Performance monitoring
Monitoring TON server performance
Tools such as htop
, iotop
, iftop
, dstat
, and nmon
are effective for measuring real-time system performance; however, they fall short when it comes to troubleshooting performance issues that have occurred in the past.
This guide recommends using the Linux SAR (System Activity Report) utility for monitoring the performance of TON servers, and it provides an explanation of how to use it effectively.
This guideline helps to identify whether your server experiences a resource shortage, not whether the validator engine performs badly.
Installation
SAR Installation
sudo apt-get install sysstat
Enable automatic statistics gathering
sudo sed -i 's/false/true/g' /etc/default/sysstat
Enable the service
sudo systemctl enable sysstat sysstat-collect.timer sysstat-summary.timer
Start the service
sudo systemctl start sysstat sysstat-collect.timer sysstat-summary.timer
Usage
By default, the SAR gathers statistics every 10 minutes and shows statistics for the current day, starting at midnight. You can check it by running the SAR without parameters:
sar
If you want to see statistics of the previous day or two days before, pass the number as an option:
sar -1 # previous day
sar -2 # two days ago
For the exact date, you should use the f option to point to the sa
file of a given day within a month. Thus, for the September 23rd it would be:
sar -f /var/log/sysstat/sa23
To identify performance issues, it is essential to run specific SAR reports and analyze their results effectively.

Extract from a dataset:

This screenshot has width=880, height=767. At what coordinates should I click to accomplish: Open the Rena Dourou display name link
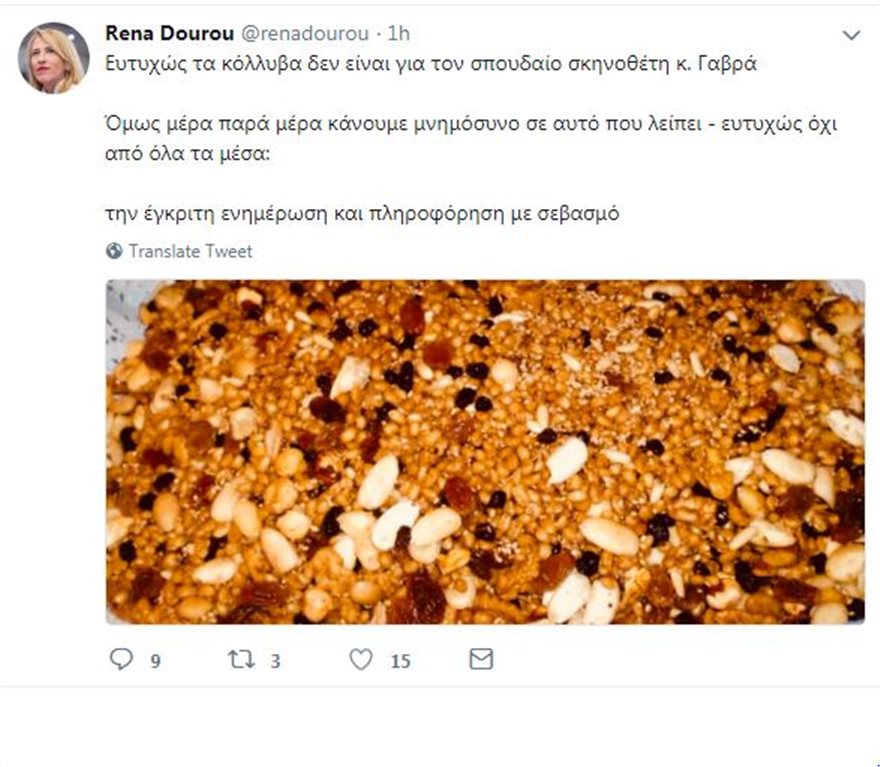(169, 34)

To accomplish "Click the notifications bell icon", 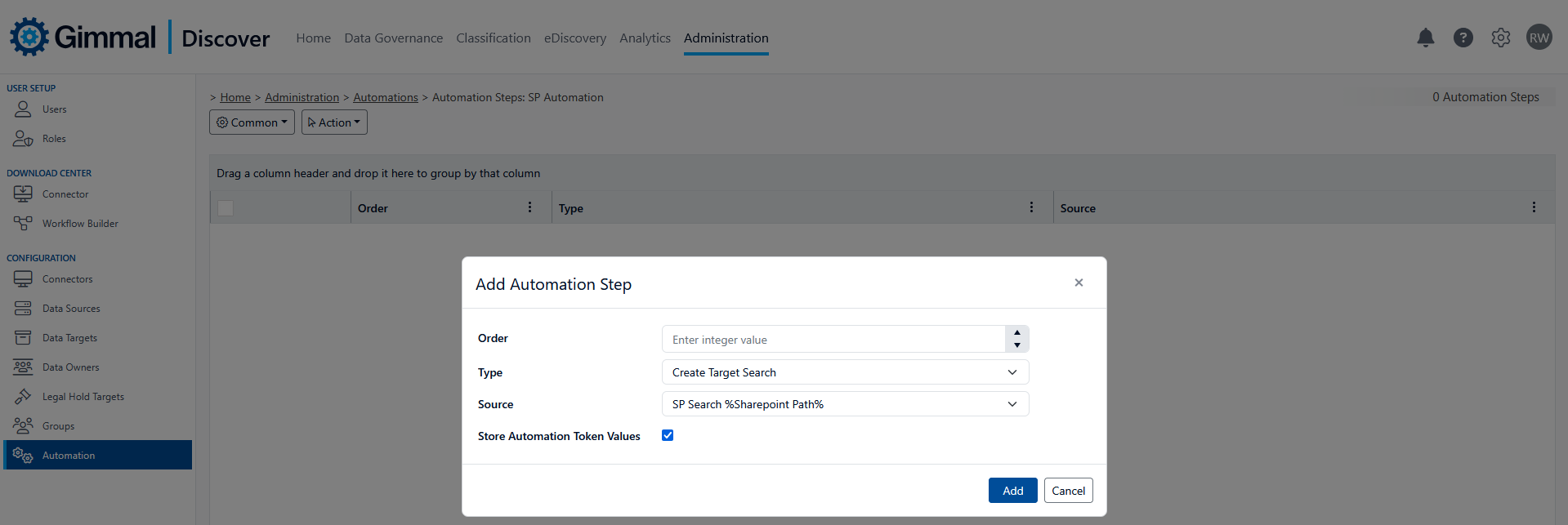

The following list outlines the SAR commands that can be used to gather various system statistics. By combining these commands with the provided options, you can quickly generate reports for the desired date.
Memory report
sar -rh
The TON validator engine uses the jemalloc feature, which allows it to cache a significant amount of data. As a result, the sar —rh
command often returns a low number in the %memused
column.
Meanwhile, you will typically see a high number in the kbcached
column. Therefore, there is no need to worry about the low amount of free RAM indicated in the kbmemfree
column. The key indicator to monitor is the value shown in the %memused
column.
If the percentage exceeds 90%, you should consider adding more RAM. Additionally, keep an eye on your validator engine to ensure it doesn't stop unexpectedly due to an out-of-memory (OOM) issue. The best way to check for this is to grep the /var/ton-work/log
file for any Signal messages.
Swap usage:
sar -Sh
If you notice that a swap is used, you should consider adding more RAM. The general recommendation from the TON Core Team is to disable the swap.
CPU report
sar -u
If your server utilizes CPU on average up to 70% (see the %user
column), this should be considered as good.
Disk Usage report
sar -dh
Watch the %util
column and react accordingly if it stays above 90% for a particular disk.
Network report
Use the commands :
sar -n DEV -h
or
sar -n DEV -h --iface=<interface name>
if you want to filter results by network interface name.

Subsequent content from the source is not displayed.